There was no warning at the Senate committee hearing on capping international student numbers last week that it would cause a plague outbreak among Vice-Chancellors.
But other than that, the warnings were dire, with nobody talking much about the detail of actual impact. Fortunately Peter Hurley, Ha Nguyen and colleagues at Victoria U are here to help.
The VU team starts by pointing out that caps are a means to set a ceiling on numbers and reduce growth, rather than slash numbers now. And they argue, it is not what the government wants, but the way it is done that will get results.
VU propose foundations for caps including,
- Supporting the overall market by focusing on the institutions that deliver the most benefits to economy and community
- Protecting international students by minimising the impact of policy change
- Prioritising institutions with significant domestic student enrolments to ensure that Australia’s tertiary education system is receiving the most value from international education.
They also suggest setting international numbers by establishing a base number for all institutions, say 500 – only the 20 per cent or so with more would be subject to caps. The allocation for those with more could be flexibly based on a ratio, two locals for every international, five to one, or one to one, all depending on circumstances and criteria – such as available housing. There is no mention of a market, but the VU team suggests that private VET colleges with no domestic students would lose numbers, which could be reallocated. They estimate this could mean moving 60,000 places to institutions with a higher proportion of domestic students.

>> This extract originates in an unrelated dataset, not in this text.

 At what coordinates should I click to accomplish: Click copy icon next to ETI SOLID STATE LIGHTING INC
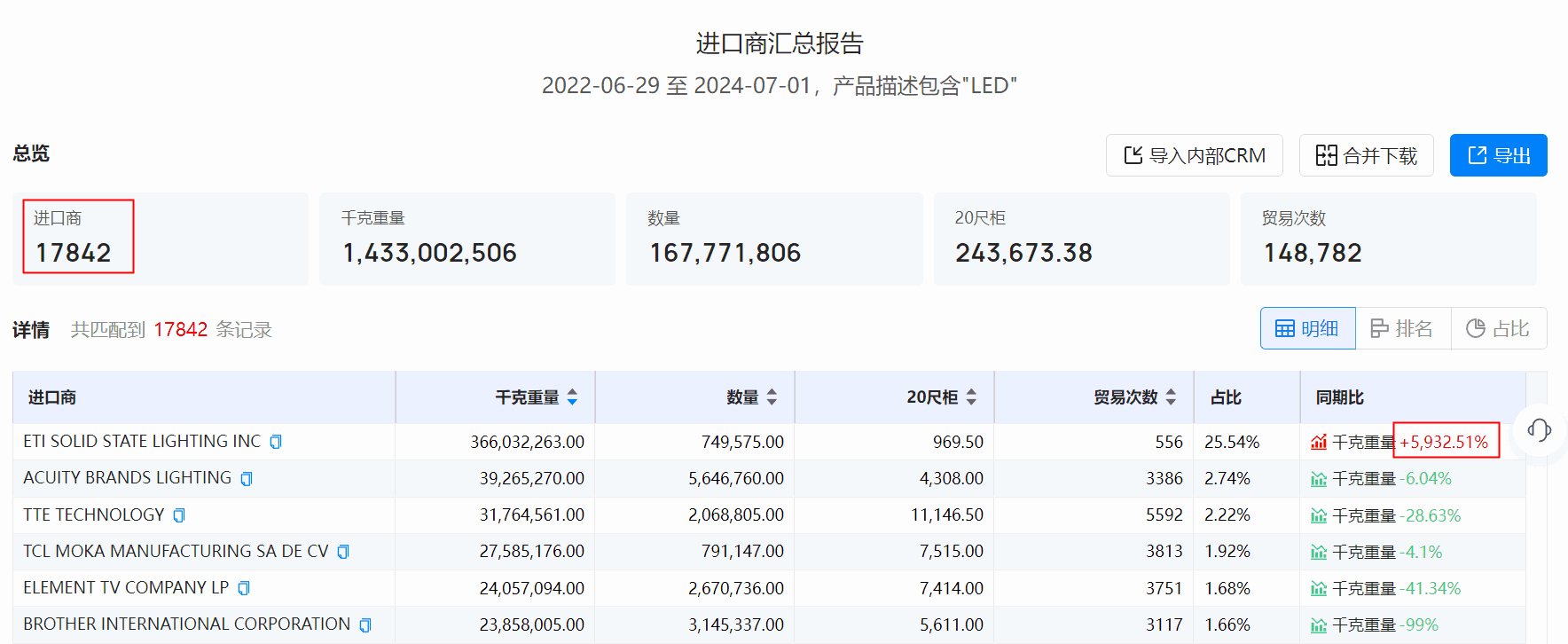coord(276,442)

The VU team also propose aligning student work rights to being enrolled at an institution that meets government criteria.
“Such a change would leave most, if not all, international students with access to the Australian labour market. But it would create an important lever for the Australian government to use if it needed to cap the number of students in labour market, or minimise the likelihood of visa abuse,” they suggest.
While the VU team is silent on the subject, this would be a politically easy sell for the government, which private VET providers would hate but universities with lower international shares love.
But who would do the work? Sounds like a job for ATEC and (shudder) ASQA.